WHAT TO DO - Look below for the line containing "This screenshot has width=1568, height=514.". Reproduce it and every line after it exactly, and nothing more.

Stored data entries:
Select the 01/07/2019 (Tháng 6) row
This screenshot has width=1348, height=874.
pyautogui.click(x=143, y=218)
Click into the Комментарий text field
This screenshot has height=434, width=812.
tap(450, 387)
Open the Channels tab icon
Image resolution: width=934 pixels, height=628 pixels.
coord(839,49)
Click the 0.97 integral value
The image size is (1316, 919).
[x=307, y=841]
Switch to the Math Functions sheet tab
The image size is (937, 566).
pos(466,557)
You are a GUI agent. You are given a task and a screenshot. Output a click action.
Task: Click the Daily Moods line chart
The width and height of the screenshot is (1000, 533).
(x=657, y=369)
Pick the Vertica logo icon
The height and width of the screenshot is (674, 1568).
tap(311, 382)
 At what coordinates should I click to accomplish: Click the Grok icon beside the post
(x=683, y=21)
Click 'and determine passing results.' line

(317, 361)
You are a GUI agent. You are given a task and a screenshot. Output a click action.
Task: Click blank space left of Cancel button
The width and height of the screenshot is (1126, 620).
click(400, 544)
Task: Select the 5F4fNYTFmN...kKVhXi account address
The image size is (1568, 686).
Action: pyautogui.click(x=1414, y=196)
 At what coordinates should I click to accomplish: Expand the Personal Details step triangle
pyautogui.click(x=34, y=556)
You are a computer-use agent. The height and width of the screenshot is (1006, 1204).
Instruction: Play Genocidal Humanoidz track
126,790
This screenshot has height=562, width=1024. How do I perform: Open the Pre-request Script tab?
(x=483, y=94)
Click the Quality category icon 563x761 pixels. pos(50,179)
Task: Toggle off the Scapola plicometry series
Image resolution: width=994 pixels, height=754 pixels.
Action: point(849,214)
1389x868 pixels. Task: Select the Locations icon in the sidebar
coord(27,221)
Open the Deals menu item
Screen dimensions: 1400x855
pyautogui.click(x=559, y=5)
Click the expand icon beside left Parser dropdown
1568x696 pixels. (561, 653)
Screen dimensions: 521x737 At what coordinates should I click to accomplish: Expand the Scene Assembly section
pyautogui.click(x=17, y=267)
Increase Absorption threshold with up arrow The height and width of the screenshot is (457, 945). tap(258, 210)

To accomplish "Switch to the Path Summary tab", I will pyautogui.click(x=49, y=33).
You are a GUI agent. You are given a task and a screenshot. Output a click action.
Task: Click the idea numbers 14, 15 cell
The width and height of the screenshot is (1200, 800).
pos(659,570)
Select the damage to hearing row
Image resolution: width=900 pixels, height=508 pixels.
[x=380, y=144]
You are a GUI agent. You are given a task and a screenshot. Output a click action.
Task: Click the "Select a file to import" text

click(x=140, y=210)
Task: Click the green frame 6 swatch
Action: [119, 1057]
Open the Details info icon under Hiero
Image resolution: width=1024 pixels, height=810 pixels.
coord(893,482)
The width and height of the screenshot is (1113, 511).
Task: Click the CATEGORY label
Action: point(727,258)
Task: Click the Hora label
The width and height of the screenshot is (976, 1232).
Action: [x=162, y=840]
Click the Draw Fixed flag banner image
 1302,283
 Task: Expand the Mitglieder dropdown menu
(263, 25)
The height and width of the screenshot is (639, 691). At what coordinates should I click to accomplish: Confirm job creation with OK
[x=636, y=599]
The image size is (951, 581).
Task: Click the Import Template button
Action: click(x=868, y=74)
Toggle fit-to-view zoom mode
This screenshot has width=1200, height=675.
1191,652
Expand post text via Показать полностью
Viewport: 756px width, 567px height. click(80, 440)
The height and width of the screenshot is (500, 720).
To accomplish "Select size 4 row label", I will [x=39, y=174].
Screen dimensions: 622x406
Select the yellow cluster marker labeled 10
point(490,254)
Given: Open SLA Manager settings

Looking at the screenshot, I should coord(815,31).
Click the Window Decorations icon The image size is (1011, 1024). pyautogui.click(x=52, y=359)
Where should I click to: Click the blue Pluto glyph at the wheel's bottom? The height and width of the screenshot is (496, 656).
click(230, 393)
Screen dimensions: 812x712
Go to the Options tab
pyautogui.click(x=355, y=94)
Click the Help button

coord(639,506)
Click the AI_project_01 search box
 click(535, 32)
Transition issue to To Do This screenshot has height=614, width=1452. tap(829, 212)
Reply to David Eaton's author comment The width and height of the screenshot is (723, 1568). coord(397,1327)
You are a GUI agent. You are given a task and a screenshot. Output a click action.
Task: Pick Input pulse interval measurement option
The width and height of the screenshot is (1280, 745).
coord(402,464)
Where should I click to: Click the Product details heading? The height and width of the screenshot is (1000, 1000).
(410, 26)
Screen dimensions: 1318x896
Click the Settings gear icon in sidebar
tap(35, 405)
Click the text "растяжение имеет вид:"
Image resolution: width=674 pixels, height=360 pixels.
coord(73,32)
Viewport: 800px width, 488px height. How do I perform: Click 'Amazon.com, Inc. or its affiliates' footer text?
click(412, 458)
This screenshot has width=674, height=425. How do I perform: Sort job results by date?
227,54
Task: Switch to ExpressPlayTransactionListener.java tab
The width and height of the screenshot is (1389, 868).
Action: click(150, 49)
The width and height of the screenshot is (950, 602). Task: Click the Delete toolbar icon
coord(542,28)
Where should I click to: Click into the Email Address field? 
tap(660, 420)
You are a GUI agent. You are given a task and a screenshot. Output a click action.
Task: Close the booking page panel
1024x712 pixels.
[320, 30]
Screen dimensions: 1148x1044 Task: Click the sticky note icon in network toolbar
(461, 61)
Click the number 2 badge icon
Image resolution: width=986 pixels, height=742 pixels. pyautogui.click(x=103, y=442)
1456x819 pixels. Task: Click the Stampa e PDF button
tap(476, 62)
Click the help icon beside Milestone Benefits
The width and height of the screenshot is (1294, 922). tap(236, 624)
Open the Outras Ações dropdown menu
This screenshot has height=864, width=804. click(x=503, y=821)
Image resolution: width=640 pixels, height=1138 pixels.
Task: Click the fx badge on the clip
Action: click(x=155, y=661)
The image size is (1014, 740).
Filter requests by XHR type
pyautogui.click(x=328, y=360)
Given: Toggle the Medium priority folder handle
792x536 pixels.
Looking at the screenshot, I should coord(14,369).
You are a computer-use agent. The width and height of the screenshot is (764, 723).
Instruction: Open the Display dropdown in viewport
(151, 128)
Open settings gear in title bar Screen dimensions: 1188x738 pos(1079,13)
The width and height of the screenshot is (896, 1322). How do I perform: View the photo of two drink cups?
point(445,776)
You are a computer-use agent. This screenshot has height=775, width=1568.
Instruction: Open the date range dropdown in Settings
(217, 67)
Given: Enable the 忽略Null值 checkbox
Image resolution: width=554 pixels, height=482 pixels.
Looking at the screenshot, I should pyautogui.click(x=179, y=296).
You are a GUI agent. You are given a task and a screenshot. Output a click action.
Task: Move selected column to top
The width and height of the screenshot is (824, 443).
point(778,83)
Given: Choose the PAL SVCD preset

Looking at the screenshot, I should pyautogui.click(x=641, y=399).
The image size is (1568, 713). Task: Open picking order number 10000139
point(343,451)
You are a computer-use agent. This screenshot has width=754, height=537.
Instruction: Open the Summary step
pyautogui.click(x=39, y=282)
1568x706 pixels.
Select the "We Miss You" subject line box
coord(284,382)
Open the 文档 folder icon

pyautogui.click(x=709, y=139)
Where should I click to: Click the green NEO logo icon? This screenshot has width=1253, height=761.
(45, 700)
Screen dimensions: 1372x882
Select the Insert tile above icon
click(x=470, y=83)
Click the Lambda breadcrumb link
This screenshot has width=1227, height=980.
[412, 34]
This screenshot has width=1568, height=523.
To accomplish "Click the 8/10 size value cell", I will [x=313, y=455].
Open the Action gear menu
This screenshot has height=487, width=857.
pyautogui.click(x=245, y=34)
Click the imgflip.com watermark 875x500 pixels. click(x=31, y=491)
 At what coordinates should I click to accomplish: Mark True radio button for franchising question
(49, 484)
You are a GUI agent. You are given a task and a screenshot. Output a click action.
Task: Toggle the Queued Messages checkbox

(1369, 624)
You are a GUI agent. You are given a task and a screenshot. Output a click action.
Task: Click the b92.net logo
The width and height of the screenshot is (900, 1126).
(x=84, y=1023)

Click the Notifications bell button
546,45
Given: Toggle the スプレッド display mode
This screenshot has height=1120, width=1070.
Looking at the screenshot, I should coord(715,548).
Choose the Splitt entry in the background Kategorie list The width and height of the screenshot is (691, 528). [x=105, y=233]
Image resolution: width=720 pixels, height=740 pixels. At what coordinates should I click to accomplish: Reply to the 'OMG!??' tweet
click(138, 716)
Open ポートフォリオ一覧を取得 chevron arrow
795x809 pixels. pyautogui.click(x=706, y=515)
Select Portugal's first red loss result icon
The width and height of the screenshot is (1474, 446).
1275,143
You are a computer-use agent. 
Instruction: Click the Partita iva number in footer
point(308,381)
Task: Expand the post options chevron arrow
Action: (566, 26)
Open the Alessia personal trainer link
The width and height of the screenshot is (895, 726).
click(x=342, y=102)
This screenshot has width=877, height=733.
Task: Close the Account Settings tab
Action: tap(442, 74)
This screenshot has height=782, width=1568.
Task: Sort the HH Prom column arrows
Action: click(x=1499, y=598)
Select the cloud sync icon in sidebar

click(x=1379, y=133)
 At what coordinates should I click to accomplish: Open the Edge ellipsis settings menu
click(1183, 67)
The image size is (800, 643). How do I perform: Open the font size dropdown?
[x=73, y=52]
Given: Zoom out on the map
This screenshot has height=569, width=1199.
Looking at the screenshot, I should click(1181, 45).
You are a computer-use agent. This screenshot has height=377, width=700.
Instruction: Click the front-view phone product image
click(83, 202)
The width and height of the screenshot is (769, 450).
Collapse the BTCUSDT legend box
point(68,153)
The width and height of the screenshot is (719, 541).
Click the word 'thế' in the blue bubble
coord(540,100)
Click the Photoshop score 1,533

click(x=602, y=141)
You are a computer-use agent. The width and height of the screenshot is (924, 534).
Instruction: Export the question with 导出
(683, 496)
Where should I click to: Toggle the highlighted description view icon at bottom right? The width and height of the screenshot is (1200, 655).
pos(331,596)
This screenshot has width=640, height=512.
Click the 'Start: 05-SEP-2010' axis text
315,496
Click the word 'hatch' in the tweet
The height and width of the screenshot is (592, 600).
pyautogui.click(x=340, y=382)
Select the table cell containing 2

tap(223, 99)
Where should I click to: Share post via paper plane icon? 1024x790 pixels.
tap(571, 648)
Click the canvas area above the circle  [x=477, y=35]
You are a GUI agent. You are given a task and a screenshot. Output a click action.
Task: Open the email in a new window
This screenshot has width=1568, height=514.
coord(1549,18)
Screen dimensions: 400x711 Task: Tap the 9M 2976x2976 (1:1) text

WRITTEN ANSWER -
This screenshot has width=1568, height=514.
coord(1549,18)
Screen dimensions: 400x711 Task: Tap the 9M 2976x2976 (1:1) text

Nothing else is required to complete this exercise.